Anche la seduta odierna di Piazza Affari sta registrando una prevalenza delle vendite sui titoli bancari del Ftse Mib, su cui continuano a pesare le crescenti tensioni geopolitiche tra Corea del Nord e USA.

Dopo la giornata fortemente negativa di ieri, in cui il settore ha ceduto mediamente l’1,5%, arretrano oggi senza eccezione tutti i titoli del comparto: si muovono alle 13:00 in calo frazionale Intesa Sanpaolo (-0,35%), Bper Banca (-0.85%) e Banco BPM (-0,30%), che si è spostato anch'esso in territorio negativo dopo essersi mosso in controtendenza nelle prime fasi di contrattazione.

Resiste oscillando intorno alla perfetta parità Mediobanca (-0,06%), mentre tra le blue chips più penalizzate ci sono oggi Ubi Banca (-1,15%) e Unicredit, in rosso di quasi l'1,4% nonostante ulteriori commenti positivi degli analisti giunti in queste ore sui conti relativi al suo secondo trimestre fiscale. 

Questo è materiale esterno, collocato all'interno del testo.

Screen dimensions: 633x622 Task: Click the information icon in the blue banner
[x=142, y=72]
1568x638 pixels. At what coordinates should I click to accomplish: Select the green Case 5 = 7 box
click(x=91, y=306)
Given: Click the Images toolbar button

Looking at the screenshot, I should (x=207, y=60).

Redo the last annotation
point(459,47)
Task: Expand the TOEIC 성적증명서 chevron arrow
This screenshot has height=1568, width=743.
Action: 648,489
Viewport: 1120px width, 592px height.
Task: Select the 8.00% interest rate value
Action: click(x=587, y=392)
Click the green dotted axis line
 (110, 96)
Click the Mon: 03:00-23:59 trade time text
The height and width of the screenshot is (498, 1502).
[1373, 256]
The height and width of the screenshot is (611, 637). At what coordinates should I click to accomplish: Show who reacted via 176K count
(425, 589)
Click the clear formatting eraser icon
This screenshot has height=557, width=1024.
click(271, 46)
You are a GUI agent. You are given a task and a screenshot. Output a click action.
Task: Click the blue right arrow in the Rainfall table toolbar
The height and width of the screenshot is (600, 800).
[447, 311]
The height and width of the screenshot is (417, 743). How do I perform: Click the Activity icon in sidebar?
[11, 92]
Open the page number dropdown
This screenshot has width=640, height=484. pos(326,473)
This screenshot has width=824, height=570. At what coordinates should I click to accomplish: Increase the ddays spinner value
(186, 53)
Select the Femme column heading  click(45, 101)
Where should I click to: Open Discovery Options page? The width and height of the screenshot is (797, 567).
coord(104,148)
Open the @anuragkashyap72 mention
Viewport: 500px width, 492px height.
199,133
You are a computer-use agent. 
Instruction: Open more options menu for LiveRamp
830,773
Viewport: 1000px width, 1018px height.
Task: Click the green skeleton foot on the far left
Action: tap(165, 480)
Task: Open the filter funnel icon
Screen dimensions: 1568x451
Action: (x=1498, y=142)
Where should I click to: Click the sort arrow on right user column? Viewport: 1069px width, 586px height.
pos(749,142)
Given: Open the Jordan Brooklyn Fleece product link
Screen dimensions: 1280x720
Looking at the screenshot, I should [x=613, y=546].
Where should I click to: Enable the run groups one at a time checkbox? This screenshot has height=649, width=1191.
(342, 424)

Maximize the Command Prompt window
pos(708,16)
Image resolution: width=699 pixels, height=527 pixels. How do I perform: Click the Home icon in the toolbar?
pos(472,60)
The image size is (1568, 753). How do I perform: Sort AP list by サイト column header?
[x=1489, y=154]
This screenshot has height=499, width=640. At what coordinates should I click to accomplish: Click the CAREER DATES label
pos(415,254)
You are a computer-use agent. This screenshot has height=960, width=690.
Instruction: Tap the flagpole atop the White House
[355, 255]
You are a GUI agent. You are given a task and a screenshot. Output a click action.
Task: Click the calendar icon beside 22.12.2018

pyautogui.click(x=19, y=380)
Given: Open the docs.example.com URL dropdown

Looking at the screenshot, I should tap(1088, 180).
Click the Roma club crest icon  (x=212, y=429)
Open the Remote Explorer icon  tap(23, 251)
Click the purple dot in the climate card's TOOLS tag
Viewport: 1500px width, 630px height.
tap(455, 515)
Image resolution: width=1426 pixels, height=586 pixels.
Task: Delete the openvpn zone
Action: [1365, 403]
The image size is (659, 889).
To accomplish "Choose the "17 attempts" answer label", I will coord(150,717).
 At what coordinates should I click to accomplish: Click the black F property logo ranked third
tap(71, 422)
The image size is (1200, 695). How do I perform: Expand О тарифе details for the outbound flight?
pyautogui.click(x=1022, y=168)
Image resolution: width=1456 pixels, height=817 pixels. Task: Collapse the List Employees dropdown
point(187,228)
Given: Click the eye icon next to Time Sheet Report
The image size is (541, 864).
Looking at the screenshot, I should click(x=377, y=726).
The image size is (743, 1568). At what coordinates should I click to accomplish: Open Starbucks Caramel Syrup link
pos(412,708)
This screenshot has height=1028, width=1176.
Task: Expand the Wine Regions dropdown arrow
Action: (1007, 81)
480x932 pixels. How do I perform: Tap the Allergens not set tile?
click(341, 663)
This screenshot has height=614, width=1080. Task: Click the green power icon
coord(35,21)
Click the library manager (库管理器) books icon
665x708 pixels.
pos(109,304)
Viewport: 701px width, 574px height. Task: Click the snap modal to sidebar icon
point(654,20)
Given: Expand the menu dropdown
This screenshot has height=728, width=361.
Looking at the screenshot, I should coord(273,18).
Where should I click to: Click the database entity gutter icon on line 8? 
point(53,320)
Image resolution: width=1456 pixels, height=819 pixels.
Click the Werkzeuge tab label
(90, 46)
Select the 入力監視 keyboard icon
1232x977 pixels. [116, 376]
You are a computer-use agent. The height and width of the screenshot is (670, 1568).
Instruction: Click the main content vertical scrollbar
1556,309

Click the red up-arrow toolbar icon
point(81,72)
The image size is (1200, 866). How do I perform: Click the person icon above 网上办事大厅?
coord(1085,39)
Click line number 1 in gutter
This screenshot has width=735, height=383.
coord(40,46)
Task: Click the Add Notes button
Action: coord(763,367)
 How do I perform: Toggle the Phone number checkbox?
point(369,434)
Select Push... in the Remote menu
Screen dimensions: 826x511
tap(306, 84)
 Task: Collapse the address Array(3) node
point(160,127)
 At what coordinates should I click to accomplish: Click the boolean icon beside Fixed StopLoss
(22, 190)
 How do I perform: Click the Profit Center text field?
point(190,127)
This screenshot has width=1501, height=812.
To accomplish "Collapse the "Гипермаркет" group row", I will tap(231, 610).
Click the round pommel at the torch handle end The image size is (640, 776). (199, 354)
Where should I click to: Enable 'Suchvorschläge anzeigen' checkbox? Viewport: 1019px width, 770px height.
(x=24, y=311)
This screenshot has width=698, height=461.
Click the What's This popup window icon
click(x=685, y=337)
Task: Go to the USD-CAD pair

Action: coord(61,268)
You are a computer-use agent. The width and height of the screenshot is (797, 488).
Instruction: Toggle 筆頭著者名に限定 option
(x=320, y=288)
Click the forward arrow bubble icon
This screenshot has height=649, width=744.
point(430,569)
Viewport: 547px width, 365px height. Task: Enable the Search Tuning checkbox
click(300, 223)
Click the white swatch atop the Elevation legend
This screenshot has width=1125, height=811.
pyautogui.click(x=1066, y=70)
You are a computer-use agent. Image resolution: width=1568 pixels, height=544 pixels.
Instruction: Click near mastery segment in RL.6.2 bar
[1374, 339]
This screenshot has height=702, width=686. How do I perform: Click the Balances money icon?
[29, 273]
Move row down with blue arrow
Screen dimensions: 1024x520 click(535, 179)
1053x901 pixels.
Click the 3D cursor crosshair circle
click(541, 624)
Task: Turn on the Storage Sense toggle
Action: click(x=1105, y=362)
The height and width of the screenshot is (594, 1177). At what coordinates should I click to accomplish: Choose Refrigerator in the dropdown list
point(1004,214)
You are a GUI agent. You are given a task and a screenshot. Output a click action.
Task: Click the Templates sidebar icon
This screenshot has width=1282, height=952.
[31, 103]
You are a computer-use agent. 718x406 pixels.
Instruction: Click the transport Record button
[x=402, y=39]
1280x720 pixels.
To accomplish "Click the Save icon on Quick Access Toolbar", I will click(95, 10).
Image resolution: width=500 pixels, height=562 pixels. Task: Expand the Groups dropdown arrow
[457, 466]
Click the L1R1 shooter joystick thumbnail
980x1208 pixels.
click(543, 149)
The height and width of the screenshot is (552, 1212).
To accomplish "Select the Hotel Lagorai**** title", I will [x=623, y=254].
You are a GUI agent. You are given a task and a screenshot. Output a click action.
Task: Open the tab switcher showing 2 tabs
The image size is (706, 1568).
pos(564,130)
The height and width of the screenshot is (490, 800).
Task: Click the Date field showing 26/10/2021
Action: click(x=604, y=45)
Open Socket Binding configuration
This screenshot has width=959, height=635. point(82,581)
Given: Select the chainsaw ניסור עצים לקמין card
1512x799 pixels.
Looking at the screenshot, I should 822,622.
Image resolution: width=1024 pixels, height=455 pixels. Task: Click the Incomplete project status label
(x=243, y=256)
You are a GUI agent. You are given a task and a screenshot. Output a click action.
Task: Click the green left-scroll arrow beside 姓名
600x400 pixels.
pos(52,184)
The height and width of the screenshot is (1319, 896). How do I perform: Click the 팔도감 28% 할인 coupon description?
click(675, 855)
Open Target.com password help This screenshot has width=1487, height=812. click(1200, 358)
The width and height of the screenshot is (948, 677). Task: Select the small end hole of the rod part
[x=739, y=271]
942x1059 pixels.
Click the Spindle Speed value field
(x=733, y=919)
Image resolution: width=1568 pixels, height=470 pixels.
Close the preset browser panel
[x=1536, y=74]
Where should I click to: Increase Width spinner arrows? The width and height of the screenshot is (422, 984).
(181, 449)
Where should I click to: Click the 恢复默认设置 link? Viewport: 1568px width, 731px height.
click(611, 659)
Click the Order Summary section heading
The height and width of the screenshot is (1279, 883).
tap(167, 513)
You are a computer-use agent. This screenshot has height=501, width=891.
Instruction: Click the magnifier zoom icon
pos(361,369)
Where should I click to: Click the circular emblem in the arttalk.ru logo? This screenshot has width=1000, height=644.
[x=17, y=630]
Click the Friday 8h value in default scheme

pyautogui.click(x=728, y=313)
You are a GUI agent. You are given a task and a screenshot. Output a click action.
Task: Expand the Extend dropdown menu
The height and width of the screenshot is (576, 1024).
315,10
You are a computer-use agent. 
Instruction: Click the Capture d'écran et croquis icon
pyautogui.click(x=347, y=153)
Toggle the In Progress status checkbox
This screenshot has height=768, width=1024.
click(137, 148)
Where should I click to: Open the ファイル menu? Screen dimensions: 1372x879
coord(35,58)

La view degli analisti su Unicredit

Ad occuparsi oggi dell'istituto guidato da Jean Pierre Mustier sono stati tra gli altri gli analisti di Berenberg, che hanno confermato il rating "buy" sul titolo e alzato il prezzo obiettivo da 15 a 16 euro.

Il broker tedesco ha spiegato di aver alzato le stime sui profitti della banca in ragione della migliorata redditività, dichiarando inoltre di apprezzare i continui progressi della radicale ristrutturazione in corso: per questo motivo, Unicredit è tra i pochi titoli che Berenberg consiglia di acquistare agli investitori in cerca di un'esposizione al settore finanziario europeo

Sempre nelle ultime ore, hanno prospettato un margine di apprezzamento del titolo Unicredit ben più corposo gli esperti di RBC e Macquarie, che hanno confermato il rating "buy" sul titolo con un prezzo obiettivo che sale rispettivamente da 17 a 20 euro e da 21 a 22 euro.